Nun mag der ein oder andere einwenden, das sei ja alles schön und gut, aber ohne handfeste Gegenwehr gehe es nunmal nicht. Dem entgegne ich, dass ich mir schon der desaströsen Zustände auf den Straßen und der Schandurteile deutscher Richter bewusst bin.

Nur kann ich einerseits nicht öffentlich zur Gewalt aufrufen und halte das andererseits auch nicht für den richtigen Weg.

Wenn wir uns als Schlägertruppe präsentieren, die das Faustrecht wieder einführen will, dann werden wir schnell kriminalisert werden (und zwar zu Recht). Da davon auszugehen ist, dass man zu einem großen Teil mit „migrantischen“ Schlägern zu tun haben wird, liefert man damit der Presse eine Steilvorlage in Richtung „rassistische Bürgerwehr.“

Nur wenn die Mitglieder sich genau an die Statuten halten und Fehlverhalten auch sofort sanktioniert wird, mit der Polizei zusammengearbeitet wird und den Bürgern der Eindruck vermittelt wird, dass die Vereinsarbeit die Straßen tatsächlich sicher macht, kann man eine weitergehende Wirkung entfalten.

Abgesehen davon, dass dann das Hauptziel erreicht ist, die Straßen sicherer werden, Schläger häufiger vors Gericht kommen und Gewaltopfer einen Ansprechpartner haben, wird sich dann sehr schnell die fiese Fratze des deutschen Justizsystems entlarven.

Ein Einzelner, der ein Opfer von Gewalt wird, ist wehrlos, auch gegenüber den Staatsanwälten und Richtern. Die Öffentlichkeit nimmt nur Notiz von ihm, wenn irgendeinem Journalisten seine Geschichte reißerisch genug erscheint. Es gibt gar Fälle, in denen schwerkriminelle Täter ihr Opfer angezeigt haben oder beim Prozess übereinstimmend aussagten, das Opfer habe sie angegriffen – und manchen haben unsere bundesdeutschen Richter gar geglaubt.

Das Prinzip der Gemeinschaft ist es, dass die Mitglieder keine Einzelnen mehr sind. So wie im Notfall „alle für einen“ kämpfen, so kann ein Verein als offizielle Körperschaft auftreten und Misstände publik machen.

All die Ökos, Verbraucherschützer und Migrantenvertreter, die wir regelmäßig im Fernsehen bestaunen können, machen auch nichts anderes, als sich zu organisieren und mit einer Stimme zu sprechen.

Den größten Vorteil an dem vorgeschlagenen Modell sehe ich in der Ideologiefreiheit.
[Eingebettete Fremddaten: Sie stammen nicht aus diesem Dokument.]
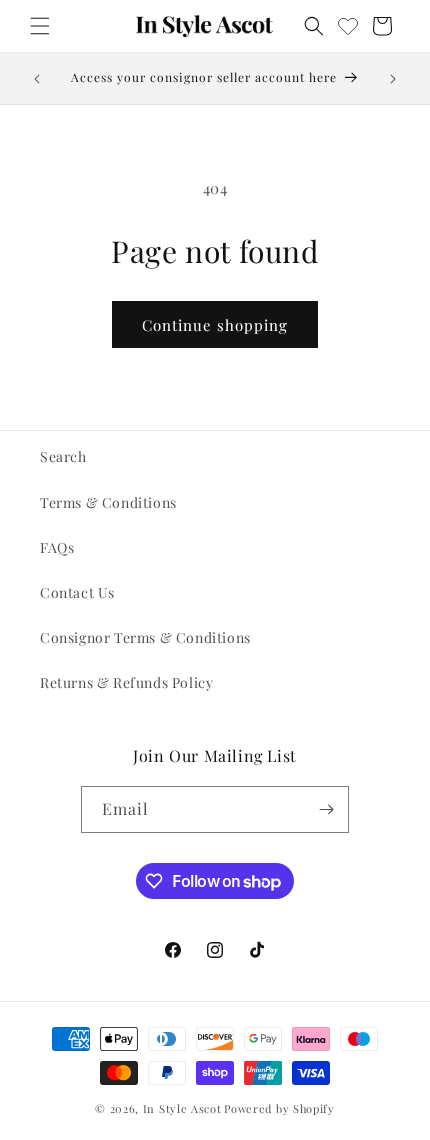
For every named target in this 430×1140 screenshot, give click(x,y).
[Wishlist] (348, 26)
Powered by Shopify (279, 1108)
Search (63, 456)
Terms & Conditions (108, 502)
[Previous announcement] (37, 79)
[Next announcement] (393, 79)
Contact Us (77, 592)
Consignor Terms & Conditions (145, 637)
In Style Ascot (182, 1108)
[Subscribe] (326, 809)
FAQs (57, 547)
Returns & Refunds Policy (126, 682)
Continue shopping (215, 325)
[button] (40, 26)
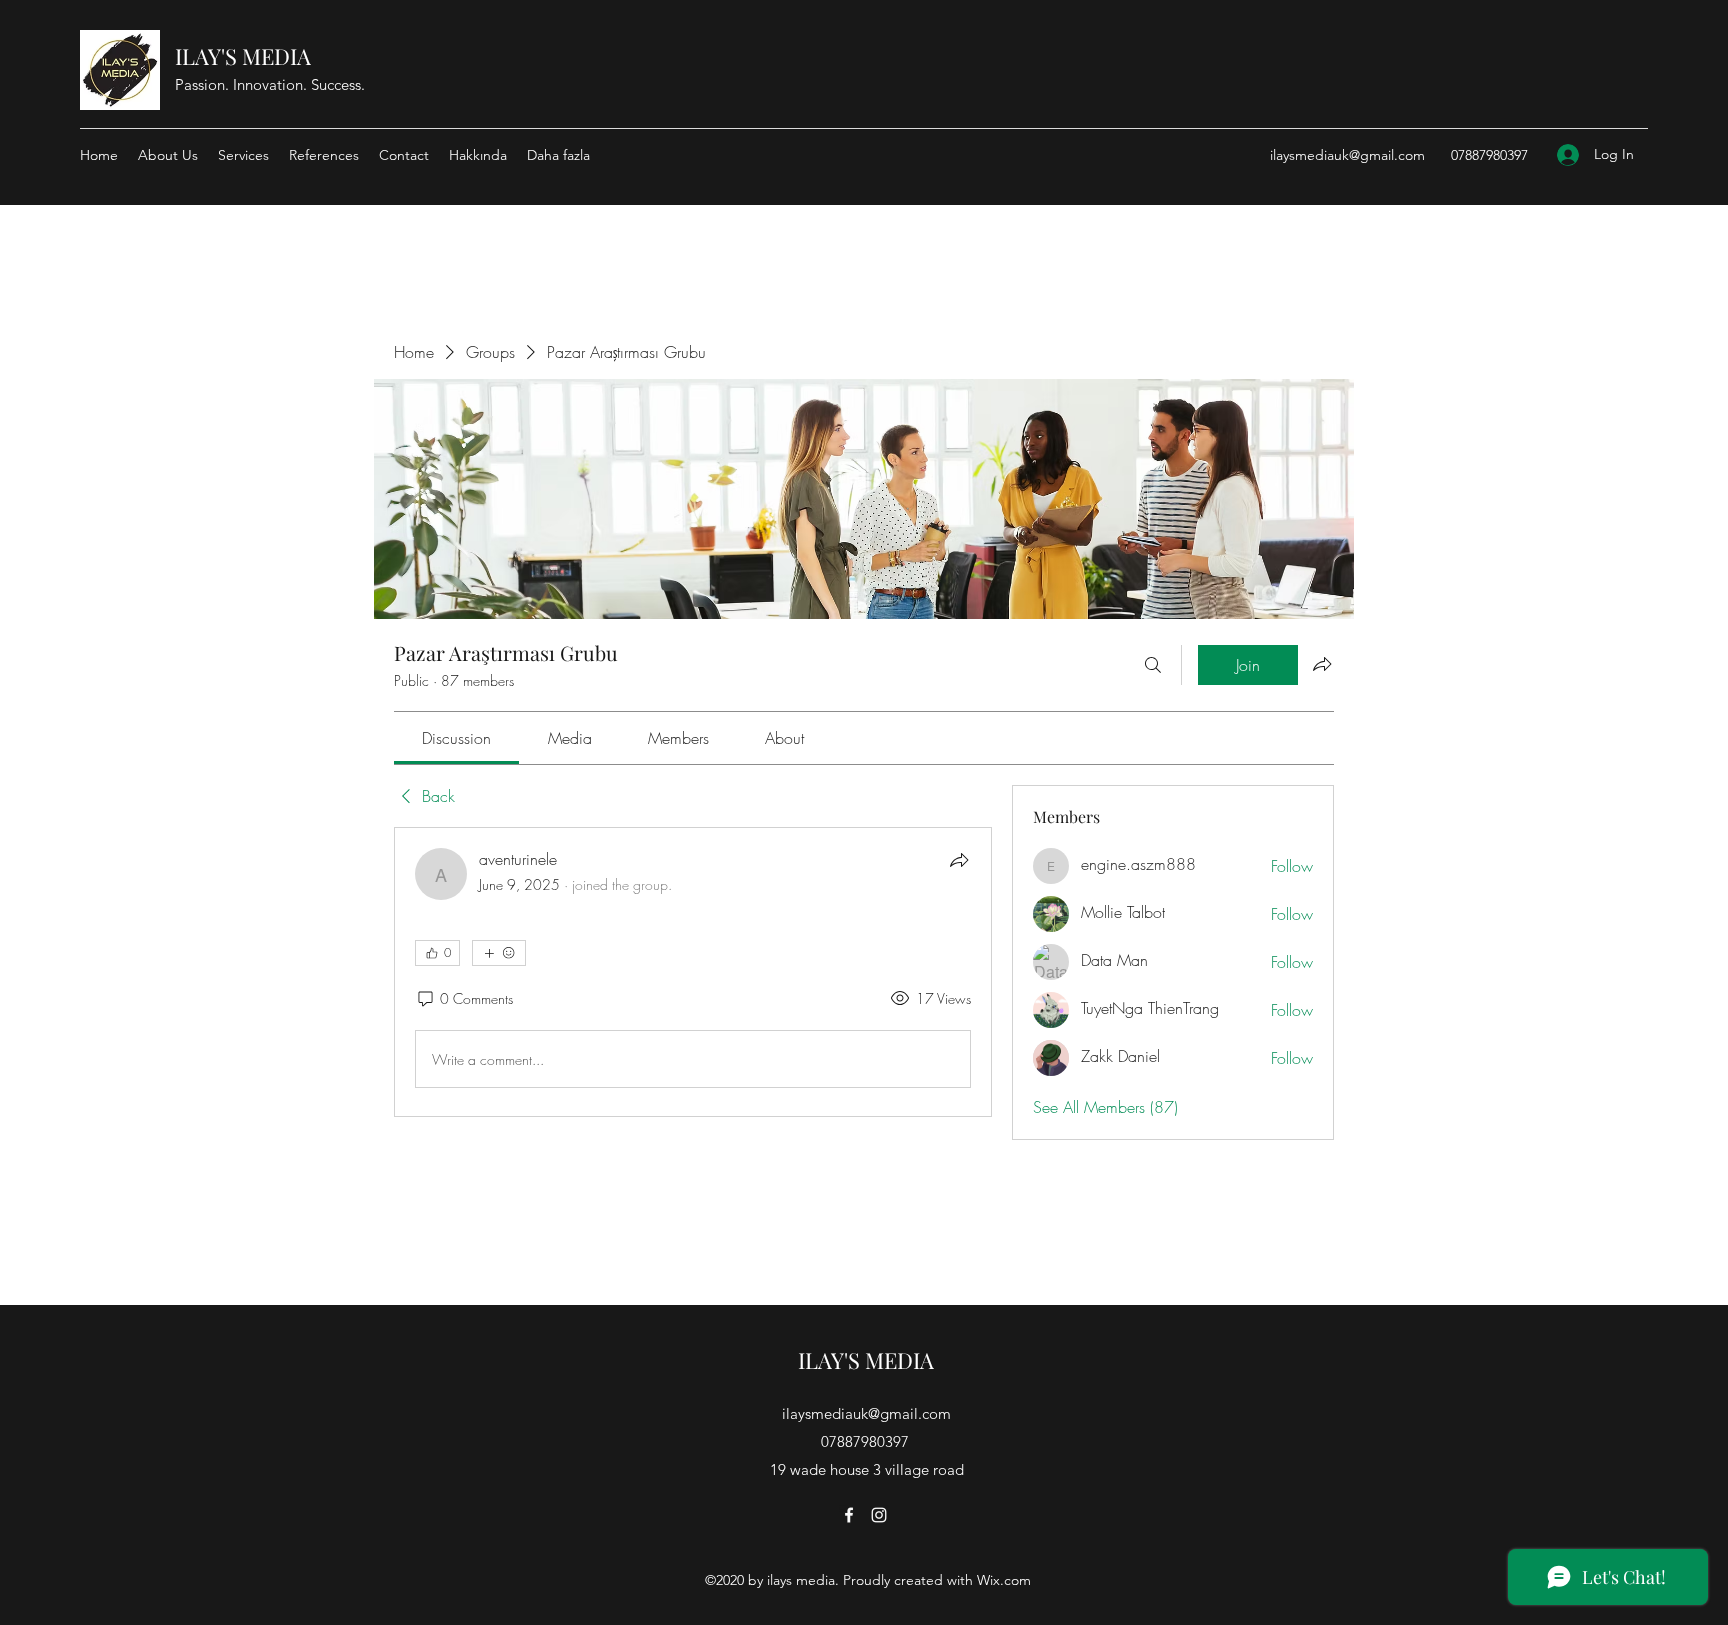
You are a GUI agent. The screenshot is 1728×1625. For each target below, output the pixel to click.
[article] (693, 972)
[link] (456, 738)
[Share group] (1322, 664)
Egal, wie das Einzelne Mitglied über Politik, über die Ausländerfrage, über die Polizei und Justiz oder das System BRD denkt, es kann als Mitglied einen Beitrag dazu leisten, dass die Straßen ein wenig sicherer werden und Gewaltopfern geholfen wird. Es ist nämlich völlig egal, ob das Opfer von Gewalt eine behinderte, schwarze Seniorin ist oder ein Glatzkopf in Bomberjacke.

Niemand sollte in unserem Land Angst um Leib und Leben haben müssen.

Nach dem GG ist es Aufgabe des Staates, die körperliche Unversehrtheit seiner Bürger sicherzustellen. Der Staat kommt dieser Aufgabe nur noch unzureichend nach. Wenn der Staat bei einer Aufgabe versagt, kann man sich entweder bei den Staatsorganen beschweren – oder man packt das Problem selbst an.